Pixel coordinate grounding data
§ §

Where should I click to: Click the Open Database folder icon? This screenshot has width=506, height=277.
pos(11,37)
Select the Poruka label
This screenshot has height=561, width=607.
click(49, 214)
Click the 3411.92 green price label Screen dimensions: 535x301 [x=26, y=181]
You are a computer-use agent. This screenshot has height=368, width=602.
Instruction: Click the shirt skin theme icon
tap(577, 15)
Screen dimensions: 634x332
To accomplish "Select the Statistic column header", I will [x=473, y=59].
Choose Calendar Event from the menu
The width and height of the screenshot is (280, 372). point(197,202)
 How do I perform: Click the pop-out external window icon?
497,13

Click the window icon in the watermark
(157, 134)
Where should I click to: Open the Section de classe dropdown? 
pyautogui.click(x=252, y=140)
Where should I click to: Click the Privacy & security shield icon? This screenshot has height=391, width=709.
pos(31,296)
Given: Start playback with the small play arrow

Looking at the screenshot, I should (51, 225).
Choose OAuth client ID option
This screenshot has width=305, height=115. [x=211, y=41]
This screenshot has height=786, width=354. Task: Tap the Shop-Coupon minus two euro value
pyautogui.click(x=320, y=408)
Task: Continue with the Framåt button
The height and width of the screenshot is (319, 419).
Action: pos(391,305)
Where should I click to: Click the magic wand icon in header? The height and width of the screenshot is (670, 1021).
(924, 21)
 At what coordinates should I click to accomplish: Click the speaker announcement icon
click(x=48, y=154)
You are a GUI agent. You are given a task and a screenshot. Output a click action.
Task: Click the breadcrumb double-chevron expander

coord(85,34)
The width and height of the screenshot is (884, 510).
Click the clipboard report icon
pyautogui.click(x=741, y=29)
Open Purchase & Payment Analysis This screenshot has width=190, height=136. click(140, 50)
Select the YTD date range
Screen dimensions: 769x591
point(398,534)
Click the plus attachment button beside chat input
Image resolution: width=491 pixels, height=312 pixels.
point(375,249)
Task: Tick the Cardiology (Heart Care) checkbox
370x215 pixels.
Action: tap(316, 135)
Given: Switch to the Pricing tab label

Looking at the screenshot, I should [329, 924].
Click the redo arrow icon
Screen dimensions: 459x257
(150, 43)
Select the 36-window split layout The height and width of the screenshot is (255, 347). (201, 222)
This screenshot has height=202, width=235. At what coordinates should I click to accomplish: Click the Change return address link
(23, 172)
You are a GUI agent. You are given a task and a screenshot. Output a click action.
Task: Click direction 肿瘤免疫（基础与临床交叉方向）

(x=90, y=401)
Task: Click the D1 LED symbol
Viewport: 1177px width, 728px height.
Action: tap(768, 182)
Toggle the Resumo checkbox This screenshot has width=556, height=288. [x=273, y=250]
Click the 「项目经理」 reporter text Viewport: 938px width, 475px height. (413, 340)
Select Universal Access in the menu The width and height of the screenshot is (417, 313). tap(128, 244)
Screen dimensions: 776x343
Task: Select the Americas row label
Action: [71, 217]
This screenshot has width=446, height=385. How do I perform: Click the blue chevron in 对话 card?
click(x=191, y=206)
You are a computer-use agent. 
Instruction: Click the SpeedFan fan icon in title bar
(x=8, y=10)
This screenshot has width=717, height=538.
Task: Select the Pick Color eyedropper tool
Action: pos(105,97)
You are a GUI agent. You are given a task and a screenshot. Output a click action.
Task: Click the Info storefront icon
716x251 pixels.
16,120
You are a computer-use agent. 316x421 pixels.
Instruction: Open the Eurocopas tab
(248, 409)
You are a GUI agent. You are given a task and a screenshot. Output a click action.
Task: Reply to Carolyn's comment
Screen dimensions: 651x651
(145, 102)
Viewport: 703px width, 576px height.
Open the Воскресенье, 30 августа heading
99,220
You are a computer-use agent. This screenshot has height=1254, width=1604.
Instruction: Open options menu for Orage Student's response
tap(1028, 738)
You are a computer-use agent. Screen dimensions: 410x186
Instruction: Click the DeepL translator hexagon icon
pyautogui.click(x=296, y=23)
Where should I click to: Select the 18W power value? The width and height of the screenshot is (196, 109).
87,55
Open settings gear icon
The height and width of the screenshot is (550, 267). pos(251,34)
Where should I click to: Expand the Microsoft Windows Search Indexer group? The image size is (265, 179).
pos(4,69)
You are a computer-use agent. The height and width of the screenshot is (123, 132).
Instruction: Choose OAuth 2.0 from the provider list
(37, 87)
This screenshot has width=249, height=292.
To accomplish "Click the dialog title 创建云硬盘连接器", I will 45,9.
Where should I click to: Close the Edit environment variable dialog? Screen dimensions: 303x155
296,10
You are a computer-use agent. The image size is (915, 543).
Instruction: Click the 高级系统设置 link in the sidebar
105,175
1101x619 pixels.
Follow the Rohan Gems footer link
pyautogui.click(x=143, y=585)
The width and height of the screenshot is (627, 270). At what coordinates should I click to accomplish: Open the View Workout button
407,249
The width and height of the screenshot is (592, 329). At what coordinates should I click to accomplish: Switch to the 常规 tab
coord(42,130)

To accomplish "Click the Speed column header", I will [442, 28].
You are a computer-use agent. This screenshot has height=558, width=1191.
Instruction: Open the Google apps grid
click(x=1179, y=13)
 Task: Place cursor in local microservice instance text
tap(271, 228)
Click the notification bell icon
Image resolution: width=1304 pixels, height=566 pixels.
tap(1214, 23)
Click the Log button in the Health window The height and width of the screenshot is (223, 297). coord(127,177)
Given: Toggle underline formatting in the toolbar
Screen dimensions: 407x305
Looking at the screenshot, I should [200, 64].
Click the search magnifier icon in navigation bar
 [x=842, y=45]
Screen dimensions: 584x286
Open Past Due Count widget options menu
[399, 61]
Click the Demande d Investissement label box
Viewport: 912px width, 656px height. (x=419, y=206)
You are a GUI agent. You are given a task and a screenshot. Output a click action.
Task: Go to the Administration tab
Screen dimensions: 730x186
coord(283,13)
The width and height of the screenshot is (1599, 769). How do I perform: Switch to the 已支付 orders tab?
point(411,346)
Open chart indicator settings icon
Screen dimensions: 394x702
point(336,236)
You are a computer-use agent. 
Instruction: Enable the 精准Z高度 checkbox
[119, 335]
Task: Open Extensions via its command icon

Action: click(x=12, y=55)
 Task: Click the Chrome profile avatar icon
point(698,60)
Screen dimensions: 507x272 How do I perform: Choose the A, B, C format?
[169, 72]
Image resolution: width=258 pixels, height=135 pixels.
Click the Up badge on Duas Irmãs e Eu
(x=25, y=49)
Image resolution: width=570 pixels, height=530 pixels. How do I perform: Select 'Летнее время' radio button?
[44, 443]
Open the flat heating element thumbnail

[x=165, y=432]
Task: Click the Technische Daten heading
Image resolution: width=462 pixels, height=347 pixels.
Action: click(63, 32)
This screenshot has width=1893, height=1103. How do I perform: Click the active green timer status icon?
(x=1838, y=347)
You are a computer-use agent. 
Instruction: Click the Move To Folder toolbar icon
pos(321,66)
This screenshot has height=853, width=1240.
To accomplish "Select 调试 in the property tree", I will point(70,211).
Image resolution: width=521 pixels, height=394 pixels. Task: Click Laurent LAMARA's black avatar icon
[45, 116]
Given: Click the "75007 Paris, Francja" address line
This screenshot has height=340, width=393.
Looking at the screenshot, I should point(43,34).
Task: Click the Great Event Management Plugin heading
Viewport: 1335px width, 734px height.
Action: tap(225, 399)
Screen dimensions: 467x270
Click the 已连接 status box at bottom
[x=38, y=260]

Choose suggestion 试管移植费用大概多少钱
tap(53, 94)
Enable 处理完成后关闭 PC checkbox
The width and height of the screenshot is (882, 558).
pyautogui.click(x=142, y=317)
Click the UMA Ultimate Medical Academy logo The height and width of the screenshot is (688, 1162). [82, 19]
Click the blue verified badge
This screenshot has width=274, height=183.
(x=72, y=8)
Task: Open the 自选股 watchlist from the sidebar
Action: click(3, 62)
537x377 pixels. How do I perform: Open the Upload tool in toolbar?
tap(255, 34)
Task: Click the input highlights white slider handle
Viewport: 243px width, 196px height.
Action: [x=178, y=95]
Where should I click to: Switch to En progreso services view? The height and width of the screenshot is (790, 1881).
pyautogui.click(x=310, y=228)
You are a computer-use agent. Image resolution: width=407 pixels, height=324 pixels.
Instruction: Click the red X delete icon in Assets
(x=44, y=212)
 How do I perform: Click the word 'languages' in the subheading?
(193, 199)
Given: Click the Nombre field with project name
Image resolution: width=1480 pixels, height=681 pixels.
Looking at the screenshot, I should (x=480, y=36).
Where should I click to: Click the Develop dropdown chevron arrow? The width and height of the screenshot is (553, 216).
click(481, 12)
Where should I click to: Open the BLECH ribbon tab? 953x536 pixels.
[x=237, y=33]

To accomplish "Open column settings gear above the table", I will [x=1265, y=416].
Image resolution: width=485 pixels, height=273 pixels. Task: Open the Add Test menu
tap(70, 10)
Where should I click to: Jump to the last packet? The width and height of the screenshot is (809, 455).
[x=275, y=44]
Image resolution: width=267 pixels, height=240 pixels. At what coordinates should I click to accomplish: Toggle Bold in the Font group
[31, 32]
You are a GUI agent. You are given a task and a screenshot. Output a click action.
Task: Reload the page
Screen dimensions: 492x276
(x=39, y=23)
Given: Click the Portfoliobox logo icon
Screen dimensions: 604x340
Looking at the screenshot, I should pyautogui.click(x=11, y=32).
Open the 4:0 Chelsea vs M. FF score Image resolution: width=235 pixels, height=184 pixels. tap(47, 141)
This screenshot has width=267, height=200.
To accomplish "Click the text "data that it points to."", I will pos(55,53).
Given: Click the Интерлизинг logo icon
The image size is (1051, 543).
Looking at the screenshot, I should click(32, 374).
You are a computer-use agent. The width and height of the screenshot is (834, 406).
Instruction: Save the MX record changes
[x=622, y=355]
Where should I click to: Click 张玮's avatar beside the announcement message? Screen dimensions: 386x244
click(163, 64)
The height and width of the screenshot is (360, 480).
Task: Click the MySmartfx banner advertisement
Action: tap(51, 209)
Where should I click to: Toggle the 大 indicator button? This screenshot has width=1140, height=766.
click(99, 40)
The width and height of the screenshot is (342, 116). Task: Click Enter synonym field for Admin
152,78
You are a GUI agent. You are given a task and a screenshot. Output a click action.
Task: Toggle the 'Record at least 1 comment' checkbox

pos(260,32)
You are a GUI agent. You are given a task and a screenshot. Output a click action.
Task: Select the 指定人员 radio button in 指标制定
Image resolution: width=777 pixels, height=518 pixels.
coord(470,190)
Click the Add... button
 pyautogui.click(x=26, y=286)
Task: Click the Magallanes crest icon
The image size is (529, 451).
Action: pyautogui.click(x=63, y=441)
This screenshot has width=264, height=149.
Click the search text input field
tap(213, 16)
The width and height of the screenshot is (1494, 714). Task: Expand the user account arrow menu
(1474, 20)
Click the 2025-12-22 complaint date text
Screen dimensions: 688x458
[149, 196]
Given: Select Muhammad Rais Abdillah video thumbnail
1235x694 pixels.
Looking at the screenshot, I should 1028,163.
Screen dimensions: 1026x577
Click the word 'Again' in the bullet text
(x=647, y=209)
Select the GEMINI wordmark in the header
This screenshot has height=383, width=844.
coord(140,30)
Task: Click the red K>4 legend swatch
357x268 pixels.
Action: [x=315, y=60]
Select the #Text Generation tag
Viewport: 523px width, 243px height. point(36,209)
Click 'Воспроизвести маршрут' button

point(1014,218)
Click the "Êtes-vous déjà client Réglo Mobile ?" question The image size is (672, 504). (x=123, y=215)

§ §

Starting from the first line of the records above, retype each line exactly up to and including the one that contains "Screen dimensions: 634x332", and nothing more.

• _PROBLEM SOLUTION_:
Where should I click to: Click the Open Database folder icon? This screenshot has width=506, height=277.
pos(11,37)
Select the Poruka label
This screenshot has height=561, width=607.
click(49, 214)
Click the 3411.92 green price label Screen dimensions: 535x301 [x=26, y=181]
You are a computer-use agent. This screenshot has height=368, width=602.
Instruction: Click the shirt skin theme icon
tap(577, 15)
Screen dimensions: 634x332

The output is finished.